The father-of-two had been diagnosed with motor neurone disease -- a rare condition caused by the breakdown of nerve cells in the brain that control the muscles -- five months before his death at Swiss euthanasia clinic, Dignitas. He decided that he didn't want to continue suffering as a prisoner in his own body.
Ewert's story follows a number of high-profile assisted suicide cases in the UK -- where the practice is illegal -- in recent years, with opinion divided as to whether those involved should face prosecution. What's your view? Click here to comment
With this in mind, we answer some of the main questions related to the practice.
What is assisted suicide?
This is where the person who is going to die needs help to kill themselves and asks for it. It may be something as simple as getting drugs for the person and putting those drugs within their reach. It differs slightly from euthanasia, which involves the deliberate killing of a person for the benefit of that person.
What are the laws on assisted suicide in the UK?
Assisted suicide is currently illegal in the UK, with the 1961 Suicide Act making it an offence to "aid, abet, counsel or procure the suicide of another." Helping somebody to die carries a prison sentence of up to 14 years.
Have people been prosecuted here for assisting suicide?
No. A decision by Britain's Crown Prosecution Service on December 10 effectively ruled out the prosecution of families who assist in such "mercy killings," when it decided no charges would be brought against the parents of a paralyzed rugby player.
Daniel James, 23, died with the aid of his parents in a Dignitas assisted suicide clinic last year after deciding he was no longer able to live with the injuries he sustained playing rugby at university. Watch more about the case »

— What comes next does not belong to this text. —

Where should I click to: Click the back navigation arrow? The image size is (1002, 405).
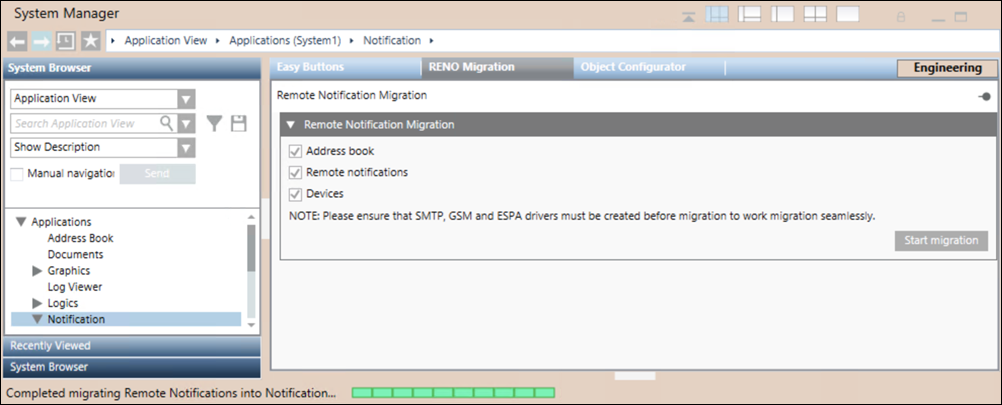click(x=17, y=41)
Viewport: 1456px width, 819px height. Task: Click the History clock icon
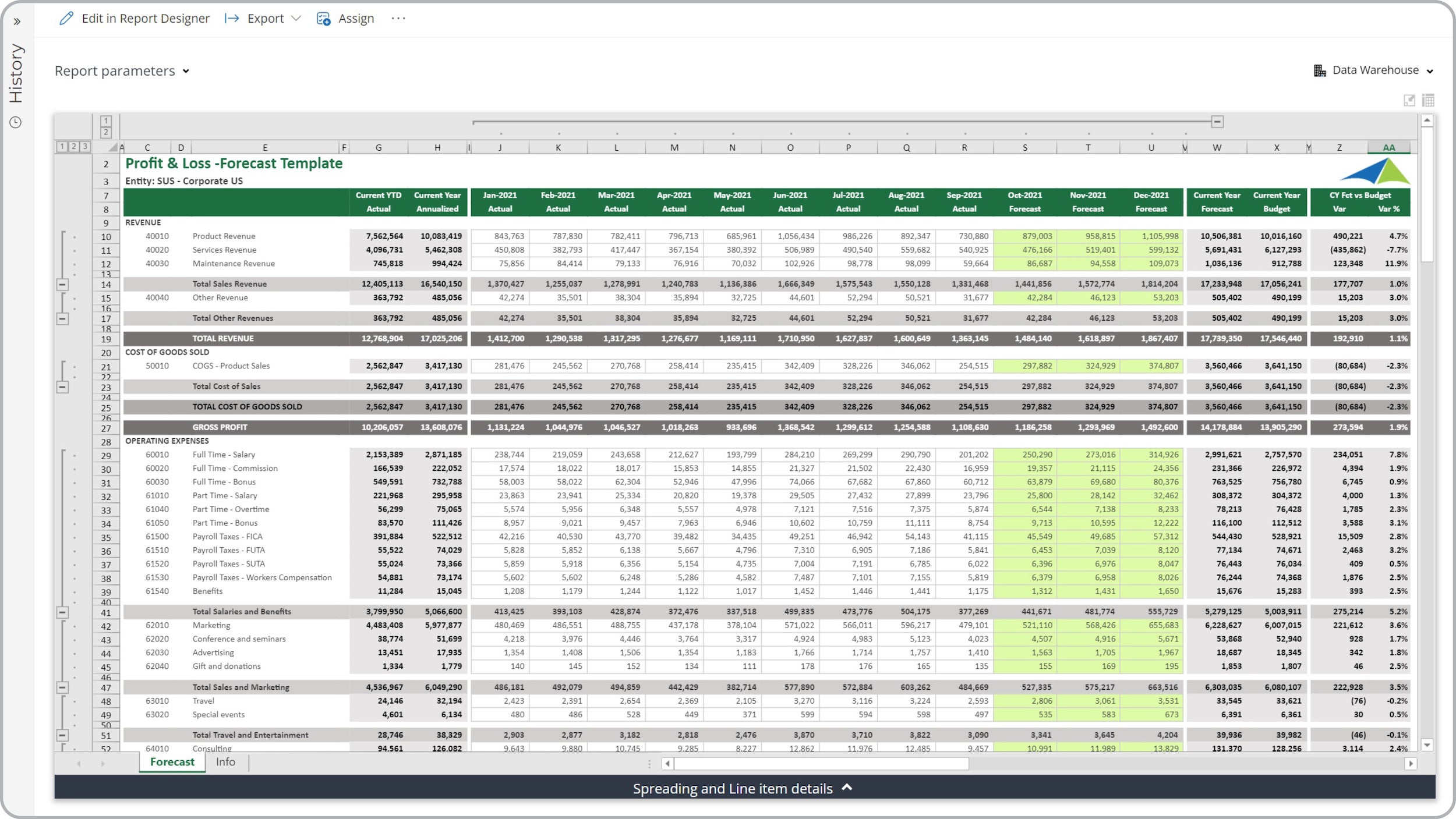pos(16,122)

In a landmark decision, Director of Public Prosecutions Keir Starmer said there was "sufficient evidence" to prosecute the couple, but that it would not be in the public's interest to do so. In a statement he pointed to the fact that Daniel, "as a fiercely independent young man, was not influenced by his parents to take his own life and the evidence indicates he did so despite their imploring him not to."

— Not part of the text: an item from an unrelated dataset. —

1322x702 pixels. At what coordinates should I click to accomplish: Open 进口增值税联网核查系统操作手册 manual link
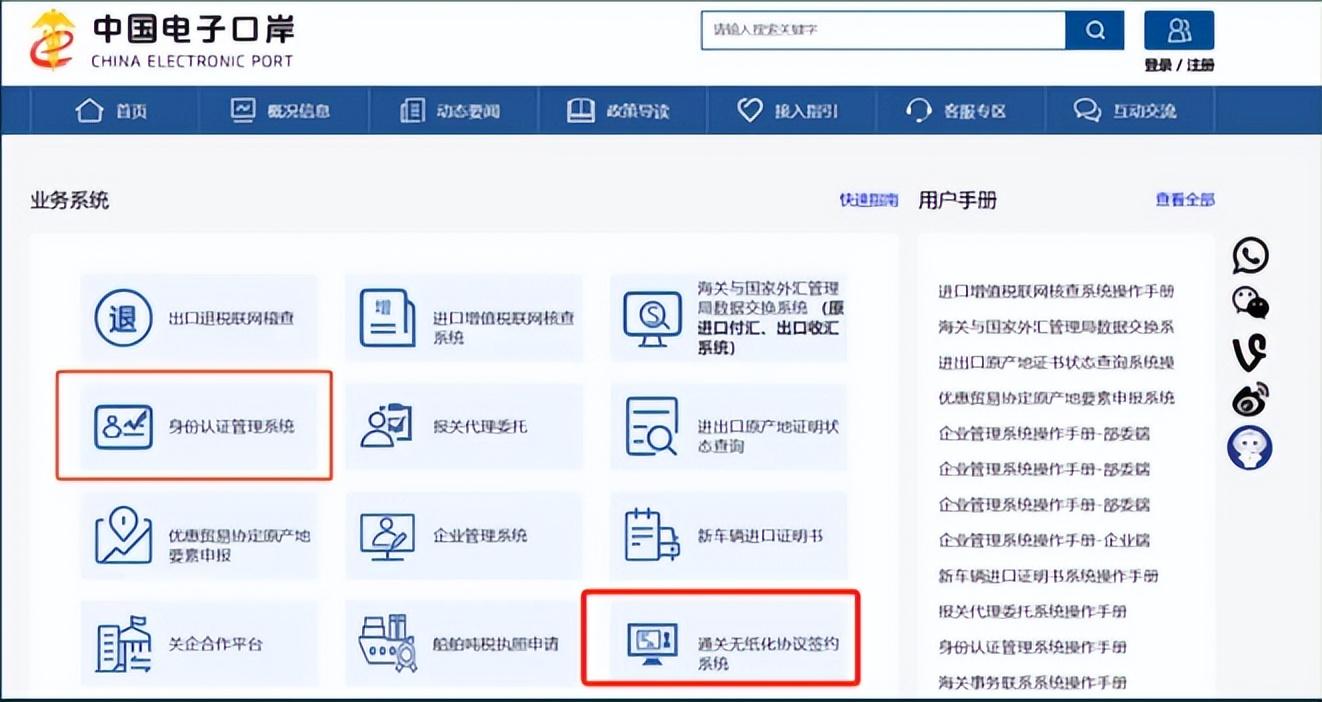click(x=1055, y=291)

Has there been a push to change the law in the UK?
The issue was brought to widespread attention in 2002 when Diane Purdy, a terminally ill woman, failed in a legal bid for her husband to be allowed to help her take her life without fear of prosecution.
Her lawyers had argued that under the European Convention on Human Rights, which guarantees the right to respect for private life and bans inhuman and degrading treatment, she should be allowed to die with dignity, rather than face the distressing final stages of her disease. She eventually died in a hospice in Luton, England.
Since then several attempts to legalize assisted suicide in the UK have been rejected. The most recent, in 2006, was defeated in the House of Lords -- the country's upper house in parliament -- by 148 votes to 100.
In Scotland, which has its own legal system, veteran MP Margo MacDonald has launched a campaign to legalize the practice. MacDonald, who suffers from Parkinson's disease, said people should have the right to choose the time and place of their death.
She hopes to bring legislation before Scotland's parliament next year.
Why can it be done in Switzerland? Who does it?
Swiss charity Dignitas was founded in 1998 and has helped hundreds of people across Europe to commit suicide.
Dignitas takes advantage of Switzerland's liberal laws on assisted suicide which suggest that a person can be prosecuted only if they are acting out of self interest. Campaigners see the absence of a complete ban on assisted suicides as tacit permission to proceed - although their stance has never been tested in the Swiss courts.
The charity is run by lawyer Ludwig Minelli, who believes that he is helping people "die with dignity."